Best Nintendo Switch 2 Games to Own in 2026
The Switch 2 library has matured fast — here's exactly which games are worth your shelf space and which ones you can skip.

July 3, 2026

Nintendo's second console generation on Switch hardware has had time to breathe, and the library finally reflects it. Where the launch window leaned on remasters and safe bets, 2026 is the year the Switch 2 catalog stopped playing it safe. If you're deciding what deserves a spot in your collection, here's the lineup that actually matters.
The System-Sellers You Shouldn't Skip
Every Nintendo console has a handful of games that justify owning the hardware in the first place. On Switch 2, that list starts with Mario Kart World, which reimagines the franchise as a connected open track rather than isolated cups. It's the best-looking Mario Kart ever made, and the shift to a persistent world genuinely changes how races feel — you're not just picking a track, you're driving through a place.
The Legend of Zelda: Echoes of Wisdom made the jump to Switch 2 with a visual overhaul that finally does justice to its clever echo-duplication mechanic. If you skipped it on the original Switch because of performance dips, the upgraded version is worth revisiting — it runs at a locked frame rate now and looks noticeably sharper in handheld mode.
Donkey Kong Bananza surprised almost everyone. A fully destructible 3D platformer where you tunnel through terrain instead of just running across it, it's the most inventive Nintendo platformer since Odyssey.
Third-Party Games That Finally Feel Right at Home
The extra horsepower in Switch 2 hardware means third-party ports no longer feel like compromises. Cyberpunk 2077: Ultimate Edition runs shockingly well in docked mode, and the DLSS-style upscaling makes handheld play genuinely viable for a game that once seemed impossible on Nintendo hardware.
Hogwarts Legacy and Elden Ring: Tarnished Edition both made the leap with load times cut dramatically compared to the original Switch versions. If you own either on another platform already, the appeal here is portability — full-fat open-world games you can pause mid-raid and finish on the train.
Best Indie and Mid-Size Releases
Not every great game needs a marketing budget. A few smaller titles are quietly some of the best purchases you can make this year:
- Hollow Knight: Silksong — the long-awaited sequel finally arrived, and it's every bit as demanding and beautiful as fans hoped
- Tunic 2 — a puzzle-adventure that trusts players to figure things out without hand-holding
- Dredge: Deep Water — atmospheric fishing-horror that's perfect for short handheld sessions
What to Buy First If You're Building a Library
If you're starting fresh, prioritize in this order:
- Mario Kart World — the best multiplayer value on the platform, especially if you have local friends or family
- Donkey Kong Bananza — the single-player showcase title that best demonstrates what the hardware can do
- One major third-party port you've been meaning to play, since Switch 2 versions now hold up against PS5/Xbox releases
- One indie pick from the list above for variety between big releases
Don't Forget Nintendo Switch Online Expansion
If you're subscribed to the expansion pack tier, you already have access to a growing library of GameCube and Wii classics running at improved resolutions. F-Zero GX and Metroid Prime Remastered alone are worth the subscription if you haven't checked the catalog recently — Nintendo has quietly been adding titles almost every quarter.
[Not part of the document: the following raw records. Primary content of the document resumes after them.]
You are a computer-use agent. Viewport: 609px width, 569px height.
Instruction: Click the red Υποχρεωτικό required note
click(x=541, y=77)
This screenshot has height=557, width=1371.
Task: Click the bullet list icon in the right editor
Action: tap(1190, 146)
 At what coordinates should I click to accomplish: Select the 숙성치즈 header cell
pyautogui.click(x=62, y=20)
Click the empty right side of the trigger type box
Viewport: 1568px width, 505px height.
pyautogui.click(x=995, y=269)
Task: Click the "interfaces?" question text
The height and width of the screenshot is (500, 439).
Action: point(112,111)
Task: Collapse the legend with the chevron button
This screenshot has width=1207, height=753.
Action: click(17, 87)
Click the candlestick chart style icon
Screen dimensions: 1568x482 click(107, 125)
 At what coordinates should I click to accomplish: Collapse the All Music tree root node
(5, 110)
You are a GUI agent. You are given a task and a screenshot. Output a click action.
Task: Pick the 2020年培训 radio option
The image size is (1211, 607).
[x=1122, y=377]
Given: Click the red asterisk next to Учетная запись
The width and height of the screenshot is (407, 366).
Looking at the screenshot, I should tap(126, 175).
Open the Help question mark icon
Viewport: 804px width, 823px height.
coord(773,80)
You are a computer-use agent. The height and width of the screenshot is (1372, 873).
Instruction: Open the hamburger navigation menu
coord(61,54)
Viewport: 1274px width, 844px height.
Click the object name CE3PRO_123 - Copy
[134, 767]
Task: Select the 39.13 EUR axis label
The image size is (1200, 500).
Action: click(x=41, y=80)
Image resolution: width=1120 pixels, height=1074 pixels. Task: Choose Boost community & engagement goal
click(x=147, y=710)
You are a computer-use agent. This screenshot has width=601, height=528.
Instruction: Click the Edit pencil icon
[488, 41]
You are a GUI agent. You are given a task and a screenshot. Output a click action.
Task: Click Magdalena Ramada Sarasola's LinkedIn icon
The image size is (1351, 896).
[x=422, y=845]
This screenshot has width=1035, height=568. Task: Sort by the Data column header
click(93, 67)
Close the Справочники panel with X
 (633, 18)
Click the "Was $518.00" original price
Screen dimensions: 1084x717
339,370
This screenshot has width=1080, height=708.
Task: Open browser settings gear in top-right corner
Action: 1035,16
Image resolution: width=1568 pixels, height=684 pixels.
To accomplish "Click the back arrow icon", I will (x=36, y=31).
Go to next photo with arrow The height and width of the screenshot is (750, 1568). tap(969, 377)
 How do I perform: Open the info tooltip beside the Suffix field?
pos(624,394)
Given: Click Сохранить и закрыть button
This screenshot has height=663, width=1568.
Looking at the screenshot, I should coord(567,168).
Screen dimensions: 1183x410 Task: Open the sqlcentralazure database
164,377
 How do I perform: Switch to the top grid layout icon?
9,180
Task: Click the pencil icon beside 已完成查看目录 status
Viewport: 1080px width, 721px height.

Handheld Performance Actually Matters Now
One of the biggest shifts from the original Switch is that handheld mode is no longer the compromised experience it used to be. Independent benchmarking from Digital Foundry has shown most first-party Switch 2 titles maintain within 10-15% of their docked frame rate in handheld mode — a huge improvement over the original console, where handheld performance often dropped by 30% or more. That difference changes how you plan your purchases: portability is no longer a trade-off, so buy the games you actually want to play, not just the ones that "work fine" undocked.
The Bottom Line
The Switch 2 library in 2026 has real depth for the first time. Start with Mario Kart World for the social experience, add Donkey Kong Bananza for single-player wow-factor, and don't overlook how well third-party AAA games now run on the hardware. Whether you're building a library from scratch or filling gaps, this is the strongest the platform's catalog has looked since launch.